What needs to be done >> Exclude all pictures from your copy of the data below, which should otherwise match exactly.

Material for this task >>
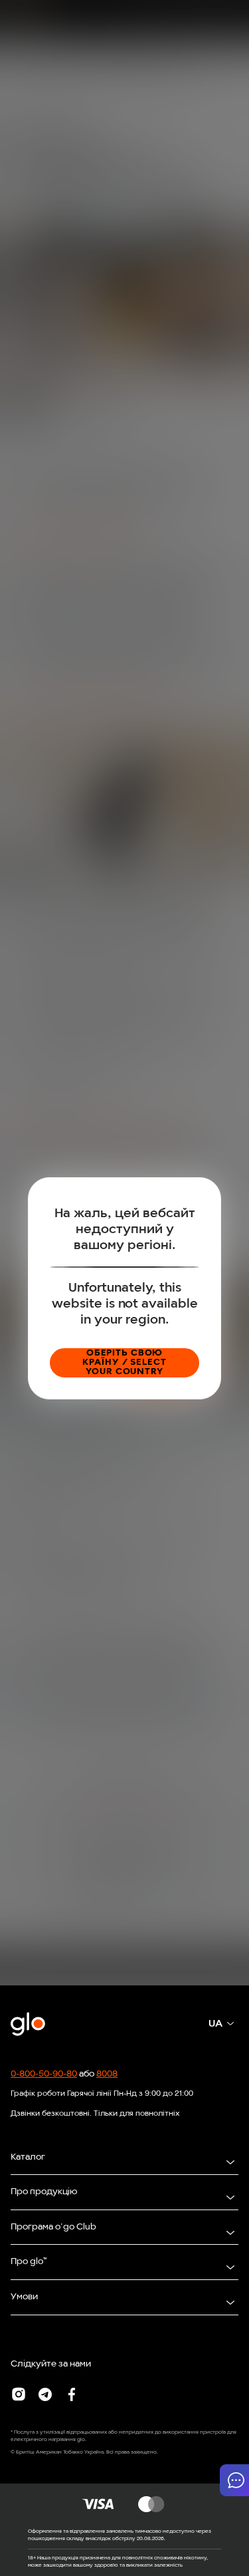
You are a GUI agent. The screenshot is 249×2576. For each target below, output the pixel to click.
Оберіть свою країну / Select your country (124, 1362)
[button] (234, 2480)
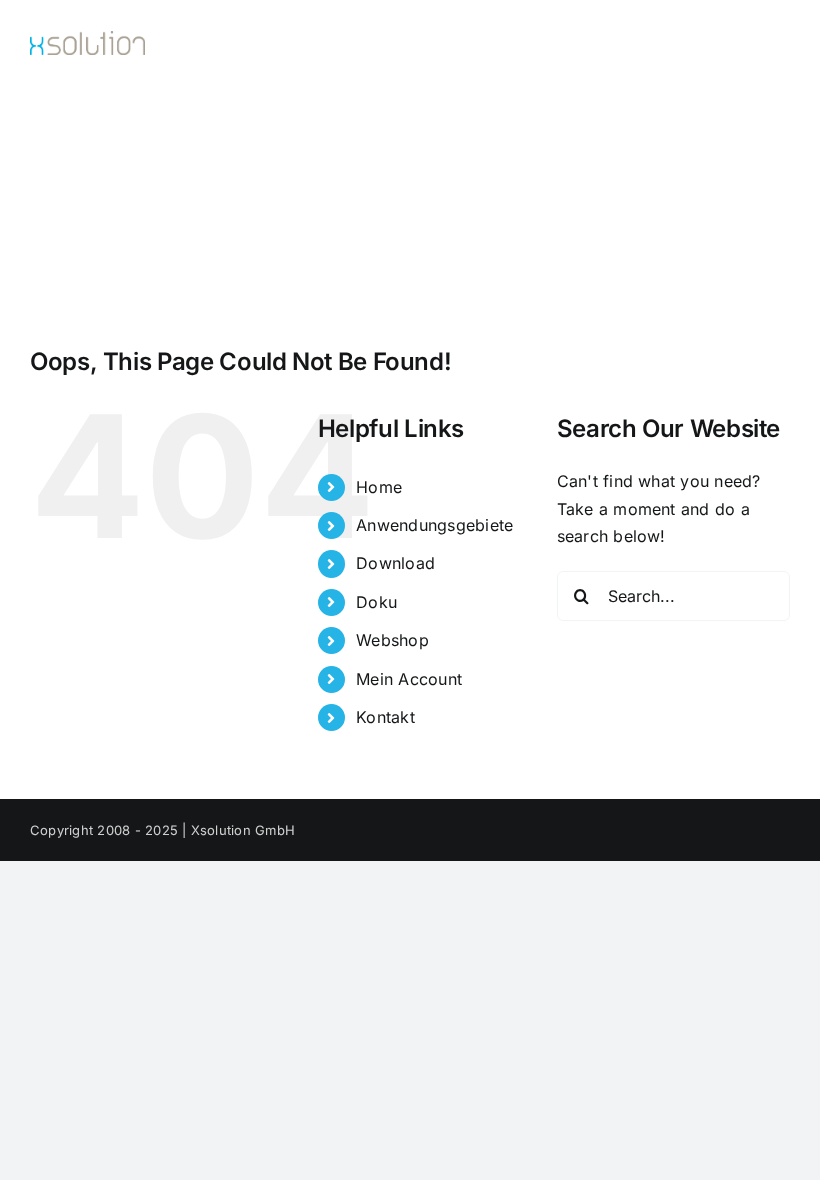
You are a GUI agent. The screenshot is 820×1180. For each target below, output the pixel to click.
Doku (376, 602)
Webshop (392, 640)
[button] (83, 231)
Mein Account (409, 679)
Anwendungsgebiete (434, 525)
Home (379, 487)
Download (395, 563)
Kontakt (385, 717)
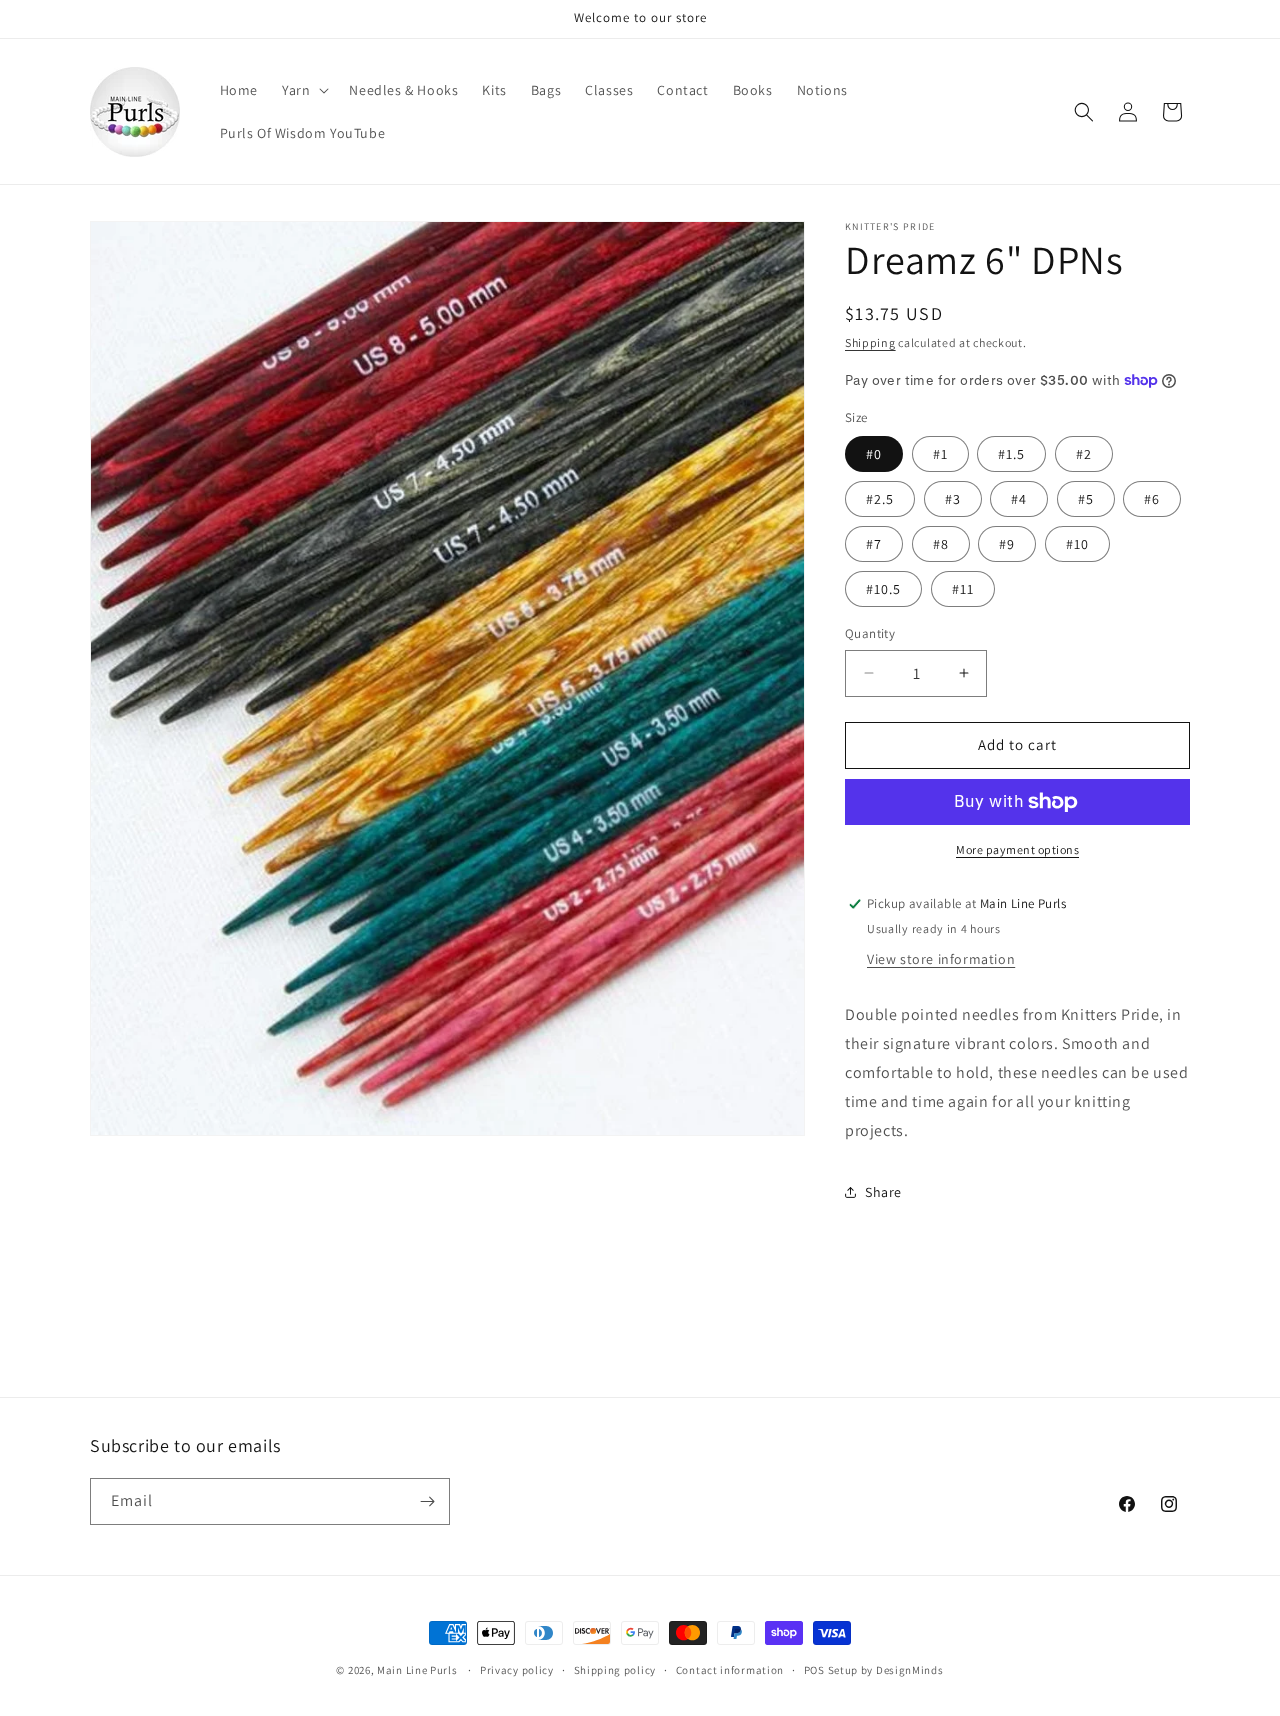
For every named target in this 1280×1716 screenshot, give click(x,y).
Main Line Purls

Answer section >>
You are a GUI agent. The screenshot is 249×2576. For each target below, output the pixel to click.
Оберіть свою країну / Select your country (124, 1362)
[button] (234, 2480)
You are a GUI agent. The screenshot is 820×1180. For each target below, output the pixel to click.
Doku (376, 602)
Webshop (392, 640)
[button] (83, 231)
Mein Account (409, 679)
Anwendungsgebiete (434, 525)
Home (379, 487)
Download (395, 563)
Kontakt (385, 717)
For every named target in this 1280×1716 screenshot, give click(x,y).
Main Line Purls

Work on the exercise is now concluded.